We endorse the SALC’s recommendation concerning the arrest of the respondent for a contravention of the interdict. We suggest, however, that, in order to protect the applicant from further violence, the respondent who applies for bail be required to discharge the onus of proving that the interests of justice do not require that he be kept in custody pending the determination of the proceedings for the violation of the interdict.

We believe that the SALC’s decision not to recommend orders for the rehabilitative counselling of abusers is founded on an unduly pessimistic attitude to the prospects of successful rehabilitation.

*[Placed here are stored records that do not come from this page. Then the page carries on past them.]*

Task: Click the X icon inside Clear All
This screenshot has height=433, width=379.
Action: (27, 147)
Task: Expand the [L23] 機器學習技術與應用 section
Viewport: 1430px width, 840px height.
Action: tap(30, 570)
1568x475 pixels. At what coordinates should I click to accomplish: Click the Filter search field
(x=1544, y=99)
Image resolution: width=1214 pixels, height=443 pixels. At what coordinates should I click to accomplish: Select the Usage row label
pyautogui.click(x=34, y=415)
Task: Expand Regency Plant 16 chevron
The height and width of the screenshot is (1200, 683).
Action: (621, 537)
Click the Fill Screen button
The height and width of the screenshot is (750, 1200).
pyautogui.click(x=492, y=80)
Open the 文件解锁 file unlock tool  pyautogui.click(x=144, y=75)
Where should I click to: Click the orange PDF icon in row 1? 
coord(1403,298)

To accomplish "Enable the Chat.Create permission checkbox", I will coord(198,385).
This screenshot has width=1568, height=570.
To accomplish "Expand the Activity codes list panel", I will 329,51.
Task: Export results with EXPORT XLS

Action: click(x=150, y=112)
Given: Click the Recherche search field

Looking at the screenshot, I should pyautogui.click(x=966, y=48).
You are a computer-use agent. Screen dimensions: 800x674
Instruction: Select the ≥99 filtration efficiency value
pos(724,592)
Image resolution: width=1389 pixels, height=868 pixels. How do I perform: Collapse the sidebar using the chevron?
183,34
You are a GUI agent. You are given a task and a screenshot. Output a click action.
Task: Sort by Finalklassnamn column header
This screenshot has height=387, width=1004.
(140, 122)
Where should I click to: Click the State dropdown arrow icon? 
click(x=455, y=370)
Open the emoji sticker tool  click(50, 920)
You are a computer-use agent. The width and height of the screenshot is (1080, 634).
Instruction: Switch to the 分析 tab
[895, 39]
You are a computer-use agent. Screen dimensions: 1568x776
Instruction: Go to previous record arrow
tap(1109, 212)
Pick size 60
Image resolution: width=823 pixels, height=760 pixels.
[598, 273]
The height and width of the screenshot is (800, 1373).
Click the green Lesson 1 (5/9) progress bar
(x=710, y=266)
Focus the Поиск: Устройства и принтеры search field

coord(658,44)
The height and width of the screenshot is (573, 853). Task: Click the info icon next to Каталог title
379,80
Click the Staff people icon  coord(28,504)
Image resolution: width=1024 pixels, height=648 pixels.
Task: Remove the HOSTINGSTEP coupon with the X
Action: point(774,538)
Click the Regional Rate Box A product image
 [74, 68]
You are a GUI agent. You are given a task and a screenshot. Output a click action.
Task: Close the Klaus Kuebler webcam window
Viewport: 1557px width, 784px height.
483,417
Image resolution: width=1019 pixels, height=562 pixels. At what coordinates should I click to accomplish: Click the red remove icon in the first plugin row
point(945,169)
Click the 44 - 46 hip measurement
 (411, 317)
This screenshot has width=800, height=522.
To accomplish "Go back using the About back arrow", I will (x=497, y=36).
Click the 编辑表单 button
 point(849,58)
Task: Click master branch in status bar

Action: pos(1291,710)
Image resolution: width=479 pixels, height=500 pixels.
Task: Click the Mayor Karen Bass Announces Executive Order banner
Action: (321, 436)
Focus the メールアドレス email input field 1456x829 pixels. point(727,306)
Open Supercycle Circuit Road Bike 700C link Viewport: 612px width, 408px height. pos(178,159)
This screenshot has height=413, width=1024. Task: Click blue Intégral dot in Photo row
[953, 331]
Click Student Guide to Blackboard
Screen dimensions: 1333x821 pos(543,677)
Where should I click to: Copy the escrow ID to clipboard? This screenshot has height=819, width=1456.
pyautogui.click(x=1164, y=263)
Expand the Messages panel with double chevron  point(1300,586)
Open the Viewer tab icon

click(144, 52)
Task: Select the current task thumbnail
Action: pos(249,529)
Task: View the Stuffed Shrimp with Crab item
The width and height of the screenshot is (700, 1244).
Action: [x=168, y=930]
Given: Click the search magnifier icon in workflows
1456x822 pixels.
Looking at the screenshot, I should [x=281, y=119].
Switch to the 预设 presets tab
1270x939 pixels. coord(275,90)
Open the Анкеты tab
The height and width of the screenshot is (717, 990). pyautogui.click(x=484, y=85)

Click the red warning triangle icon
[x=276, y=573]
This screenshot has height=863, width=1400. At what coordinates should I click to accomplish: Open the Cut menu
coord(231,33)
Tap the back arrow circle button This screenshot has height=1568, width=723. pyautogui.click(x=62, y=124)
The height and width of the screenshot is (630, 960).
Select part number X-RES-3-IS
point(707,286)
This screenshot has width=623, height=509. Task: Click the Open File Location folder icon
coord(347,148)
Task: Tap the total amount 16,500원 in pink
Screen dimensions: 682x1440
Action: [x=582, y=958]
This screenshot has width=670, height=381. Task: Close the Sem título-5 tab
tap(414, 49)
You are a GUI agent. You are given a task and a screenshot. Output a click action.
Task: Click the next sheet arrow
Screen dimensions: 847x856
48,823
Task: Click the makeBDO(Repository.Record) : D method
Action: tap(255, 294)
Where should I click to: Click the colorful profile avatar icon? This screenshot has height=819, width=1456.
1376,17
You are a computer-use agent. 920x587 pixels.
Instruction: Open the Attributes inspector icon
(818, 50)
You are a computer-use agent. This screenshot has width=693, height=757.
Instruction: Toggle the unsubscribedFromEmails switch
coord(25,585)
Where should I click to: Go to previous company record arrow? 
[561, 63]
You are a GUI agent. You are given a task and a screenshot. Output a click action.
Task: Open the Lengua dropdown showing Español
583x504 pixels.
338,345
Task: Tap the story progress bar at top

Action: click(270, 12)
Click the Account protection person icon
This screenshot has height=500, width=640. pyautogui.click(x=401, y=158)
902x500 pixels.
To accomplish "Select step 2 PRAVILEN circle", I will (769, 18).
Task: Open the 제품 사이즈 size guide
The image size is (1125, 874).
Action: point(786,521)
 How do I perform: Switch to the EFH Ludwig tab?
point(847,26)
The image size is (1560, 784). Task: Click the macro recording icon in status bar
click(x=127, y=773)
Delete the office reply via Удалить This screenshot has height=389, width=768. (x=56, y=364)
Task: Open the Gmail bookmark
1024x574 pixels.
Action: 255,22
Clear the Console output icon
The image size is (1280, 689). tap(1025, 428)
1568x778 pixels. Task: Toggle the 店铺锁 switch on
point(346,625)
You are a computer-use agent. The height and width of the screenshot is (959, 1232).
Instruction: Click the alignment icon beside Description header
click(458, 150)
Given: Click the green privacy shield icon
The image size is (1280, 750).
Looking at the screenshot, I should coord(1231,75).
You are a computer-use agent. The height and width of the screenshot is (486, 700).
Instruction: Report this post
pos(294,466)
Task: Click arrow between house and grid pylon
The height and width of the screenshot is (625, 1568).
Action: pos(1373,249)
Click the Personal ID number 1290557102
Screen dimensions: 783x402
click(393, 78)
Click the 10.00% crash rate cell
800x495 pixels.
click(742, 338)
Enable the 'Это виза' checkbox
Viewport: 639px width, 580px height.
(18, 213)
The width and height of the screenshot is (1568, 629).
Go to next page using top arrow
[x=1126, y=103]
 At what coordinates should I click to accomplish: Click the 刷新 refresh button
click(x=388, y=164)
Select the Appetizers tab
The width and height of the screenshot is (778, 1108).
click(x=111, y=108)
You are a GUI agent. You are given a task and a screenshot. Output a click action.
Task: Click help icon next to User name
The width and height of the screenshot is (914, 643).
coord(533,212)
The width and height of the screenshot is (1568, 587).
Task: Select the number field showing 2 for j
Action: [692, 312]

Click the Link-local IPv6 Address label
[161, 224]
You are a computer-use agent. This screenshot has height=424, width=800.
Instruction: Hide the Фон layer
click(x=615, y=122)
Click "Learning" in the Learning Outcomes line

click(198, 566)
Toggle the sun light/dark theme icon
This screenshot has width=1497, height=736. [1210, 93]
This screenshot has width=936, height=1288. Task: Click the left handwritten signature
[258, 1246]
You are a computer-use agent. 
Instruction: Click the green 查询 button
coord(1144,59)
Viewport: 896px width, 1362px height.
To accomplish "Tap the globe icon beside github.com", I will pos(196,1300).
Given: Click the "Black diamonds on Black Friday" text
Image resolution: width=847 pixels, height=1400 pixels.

With reference to the position in comparable jurisdictions, we submit that sentences of imprisonment, coupled with orders for rehabilitative counselling, for the offence of contempt of court constitute the only effective means to ensure the cessation of violence.

We are of the view that the SALC’s recommendations concerning appeal and review fail to explicate the correct procedure that should be followed in either instance. We accordingly suggest that the provisions of section 83 of the Magistrates’ Courts Act apply to appeals against the grant or refusal of a final interdict, the grant of a temporary interdict, and the conviction or acquittal of the respondent of contempt of court. Insofar as appeals in criminal proceedings are concerned, we advocate the insertion of a provision in the Criminal Procedure Act that entitles the complainant, as secondary prosecutor, to a right to appeal against an acquittal.

We are of the view that the effective interpretation and application of the reformulated provisions that we propose requires extensive training of judicial officers and court personnel in the causes and effects of domestic violence. We also believe that the establishment of a task force is necessary in order to investigate and propose policy reforms to the criminal justice system to ensure its gender-sensitivity. We accordingly suggest that the Bill provide for the mandatory attendance of training programmes by judicial officers and court personnel, and for the establishment and terms of reference of a task force on domestic violence.